Firehawk Aerospace has raised $182.2M across 5 funding rounds. Most recently, it raised $100.0M Other Equity in November 2025.
| Date | Round | Lead Investors | Other Investors | Status |
|---|---|---|---|---|
| Nov 19, 2025 | $100M Venture Round | — | — | Announced |
| Sep 25, 2025 | $60M Series C | Donald Trump JR. | Decisive Point, Draper Associates, Michal Strnad, Stellar Ventures | Announced |
| Sep 1, 2022 | $19M Series A | Star Castle VC | Addition, Afore Capital, C2 Investment, Gradient Ventures, NOT Boring Capital, Paradigm, Saga, Seven Seven SIX, Thirty Five Ventures, Todd And Rahul's Angel Fund, Colin Carrier, Eric WU, John Collison, Kelvin Beachum JR., MAX Mullen, SAM Altman, Capital Factory, Cathexis Ventures, Draper Associates, Echo Investment Capital, Goff Capital, Hemisphere Ventures, Plains Ventures, RTX Ventures, Stellar Ventures, Victorum Capital | Announced |
| Jan 29, 2021 | $1.2M Seed Plus | Colby Harlow | — | Announced |
| Sep 14, 2020 | $2M Seed | — | Achieve Capital, Harlow Capital Management, Victorum Capital | Announced |
Firehawk Aerospace is a Texas-based propulsion technology company developing scalable solid and hybrid rocket motors using 3D-printed propellant to modernize U.S. defense manufacturing.[1][3][4] It serves defense contractors and the U.S. military by replacing outdated WWII-era production with faster, cheaper, and adaptable additive manufacturing systems that address supply chain vulnerabilities.[1][2] The company solves critical bottlenecks in rocket propulsion, enabling precise fuel grain design, efficient combustion, throttling control, and rapid U.S.-based scaling amid geopolitical tensions.[1] Growth momentum includes a strategic investment from Hanwha Defense USA, expansion to a 340-acre facility in Lawton, Oklahoma, 13 patents (with more pending), completed flight tests, and collaborations with partners like Fairlead, Juggerbot, and FISTA.[1][5]

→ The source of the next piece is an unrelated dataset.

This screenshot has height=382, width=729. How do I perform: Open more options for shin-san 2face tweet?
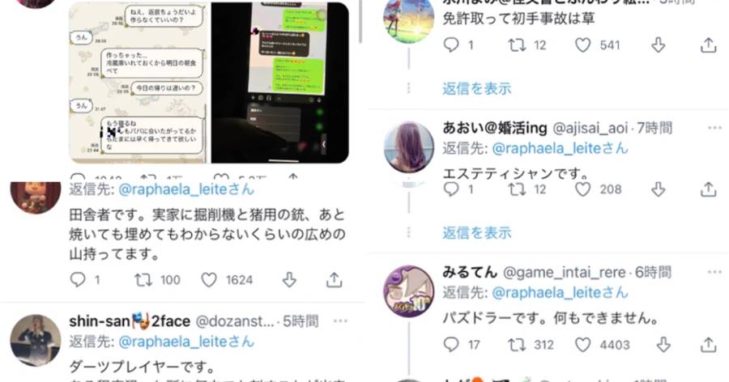point(340,321)
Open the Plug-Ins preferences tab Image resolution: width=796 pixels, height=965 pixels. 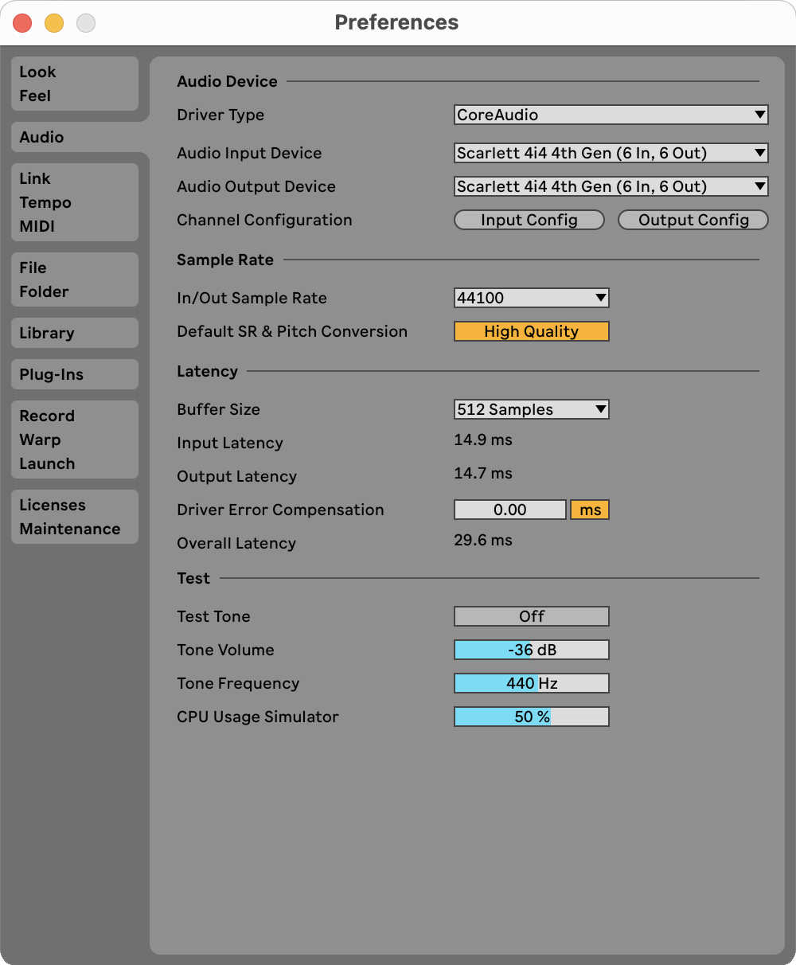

Firehawk Aerospace was founded in 2019 by Ronald Jones, Will Edwards, Chris Stoker (Co-Founder and CEO), and Aaron Babbitt (Co-Founder and CTO), blending expertise in aerospace, materials science, and advanced manufacturing.[1][2][3] The idea emerged from recognizing the defense industry's reliance on legacy solid rocket methods unable to meet modern demands, prompting a shift to 3D printing for propellant grains in hybrid and solid rocket systems.[1][4] Early traction built through development of a 42,000 sq ft Texas manufacturing facility, a 30 sq mile launch range, multi-acre test site, initial flight tests (one completed, six more scheduled), and patent filings for proprietary solid propellant materials.[1]
Firehawk rides the wave of defense tech resurgence, fueled by U.S. efforts to counter geopolitical threats from China and Russia through domestic manufacturing revival.[1] Timing aligns with surging demand for resilient supply chains post-Ukraine conflict and amid additive manufacturing's maturation in aerospace, where 3D printing cuts costs and lead times versus legacy processes.[1][4] Market forces like federal funding for hypersonics, missiles, and space dominance favor Firehawk, positioning it alongside peers like Anduril and Shield AI in AI-enabled defense innovation.[2] It influences the ecosystem by partnering with integrators, securing investments like Hanwha Defense USA's, and enabling faster warfighter readiness.[1][5]
Firehawk is poised for acceleration with its Oklahoma facility ramp-up, additional flight tests, and Hanwha backing to scale production for defense primes.[1][5] Trends like hypersonic proliferation, space domain awareness, and AM adoption will propel demand, potentially leading to contracts with primes like Lockheed or Raytheon. Its influence may evolve from niche innovator to key supplier, securing U.S. propulsion edge—redefining defense manufacturing as promised from day one.[1]